Nelle parole di Francesco, «è brutto arrivare alla vecchiaia col cuore amaro, col cuore deluso, col cuore critico delle cose nuove. La prosperità spesso rende ciechi, superficiali, orgogliosi», ha affermato; invece «il passaggio attraverso la prova, se vissuto al calore della fede, malgrado la sua durezza e le lacrime, fa sì che noi rinasciamo, e ci ritroviamo diversi rispetto al passato. Nel vivo del dolore, chi sta stretto al Signore vede che egli dischiude la sofferenza, la apre, la trasforma in una porta attraverso la quale entra la speranza». Si tratta, ha spiegato il Papa, di «un’esperienza pasquale, un passaggio doloroso che apre alla vita, una sorta di travaglio spirituale che nel buio ci fa venire di nuovo alla luce. Questa svolta – ha precisato – non avviene perché i problemi sono scomparsi ma perché la crisi è diventata una misteriosa occasione di purificazione interiore».

Prendendo a prestito le parole di san Gregorio Nazianzeno, il pontefice ha aggiunto ancora che «nulla più della sofferenza induce a scoprire cose nuove. La prova rinnova, perché fa cadere molte scorie e insegna a guardare oltre, al di là del buio, a toccare con mano che il Signore salva davvero e ha il potere di trasformare tutto, perfino la morte. Egli ci lascia attraversare delle strettoie non per abbandonarci ma per accompagnarci. Sì, perché Dio – ha assicurato – accompagna soprattutto nel dolore, come un padre che fa crescere bene il figlio standogli vicino nelle difficoltà senza sostituirsi a lui. E prima che sul nostro viso spunti il pianto, la commozione ha già arrossato gli occhi di Dio Padre. Lui piange prima». E ancora: «Il dolore resta un mistero ma in questo mistero possiamo scoprire in modo nuovo la paternità di Dio che ci visita nella prova, e arrivare a dire, con l’autore delle Lamentazioni: “Buono è il Signore con chi spera in lui, con colui che lo cerca”».

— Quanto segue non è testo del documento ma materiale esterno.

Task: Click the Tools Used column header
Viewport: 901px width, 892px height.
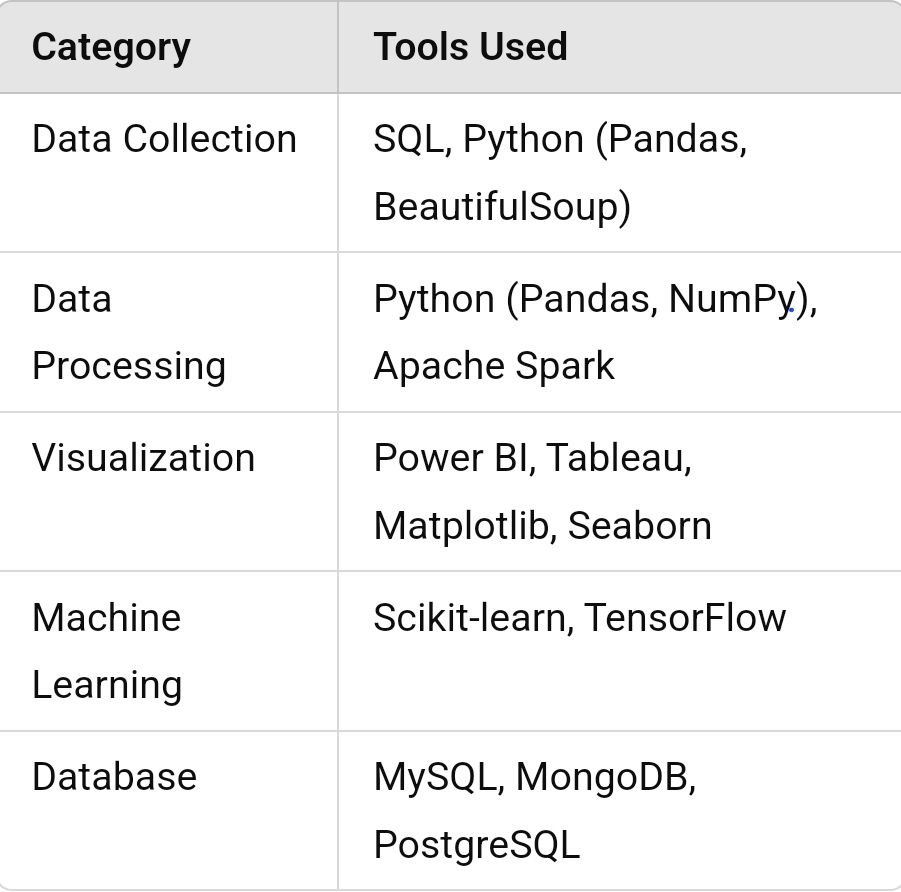Action: [x=470, y=47]
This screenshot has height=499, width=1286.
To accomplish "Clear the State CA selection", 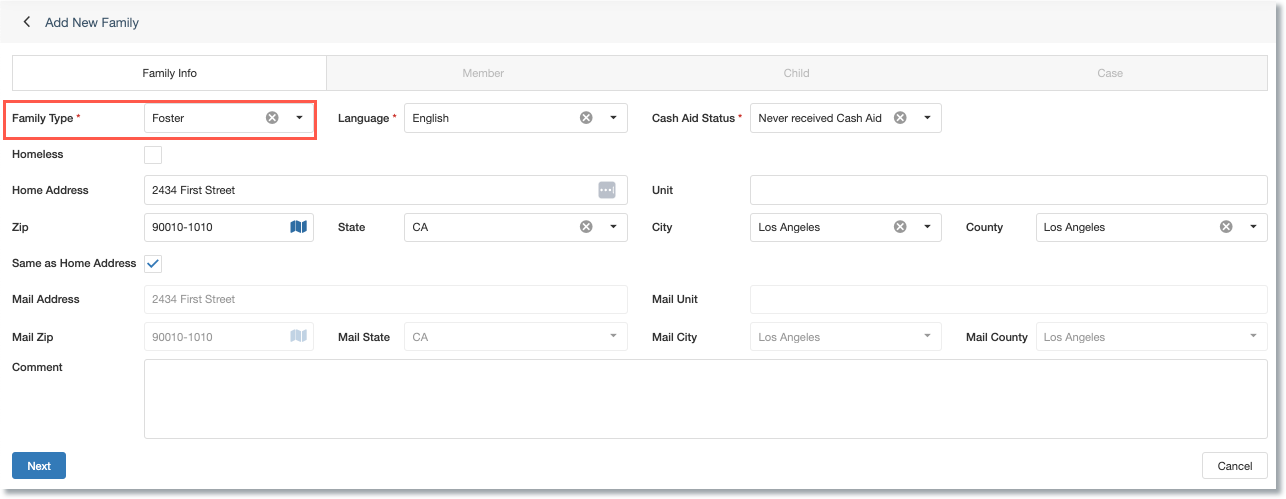I will pos(586,227).
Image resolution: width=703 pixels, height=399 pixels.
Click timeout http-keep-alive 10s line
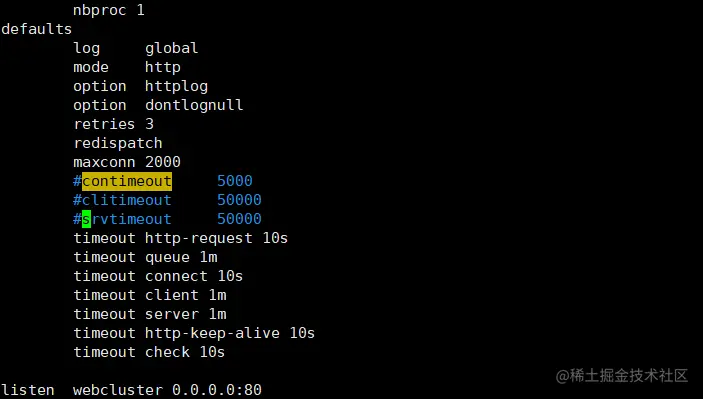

A conclusione dell’omelia, un invito: «Davanti al mistero della morte redenta, chiediamo la grazia di guardare con occhi diversi le avversità. Chiediamo la forza di saperle abitare nel silenzio mite e fiducioso che attende la salvezza del Signore, senza lamentarci e senza brontolare». Fiduciosi che «ciò che sembra un castigo, si rivelerà una grazia, una nuova dimostrazione dell’amore di Dio per noi». Ma «saper attendere in silenzio, senza chiacchiericci, la salvezza del Signore è un’arte: è sulla strada della santità. Coltiviamola. È preziosa nel tempo che stiamo vivendo: ora più che mai non serve gridare e suscitare clamori, amareggiarci, serve che ognuno testimoni con la vita la fede, che è attesa docile e speranzosa», ha sottolineato. Il cristiano, nell’analisi del pontefice, «non sminuisce la gravità della sofferenza ma alza lo sguardo al Signore e sotto i colpi della prova confida in lui e prega, prega per chi soffre. Tiene gli occhi al cielo, ma ha le mani sempre protese in terra, per servire concretamente il prossimo. Anche nel momento della tristezza, del buio, il servizio», ha aggiunto a braccio. Quindi, l’esortazione: «Preghiamo per i cardinali e i vescovi che ci hanno lasciato nell’anno trascorso. Alcuni di loro sono morti a causa del Covid-19, in situazioni difficili che hanno aggravato la sofferenza. Possano ora questi nostri fratelli assaporare la gioia dell’invito evangelico, quello che il Signore rivolge ai suoi servi fedeli: “Venite, benedetti del Padre mio, ricevete in eredità il regno preparato per voi fin dalla creazione del mondo”».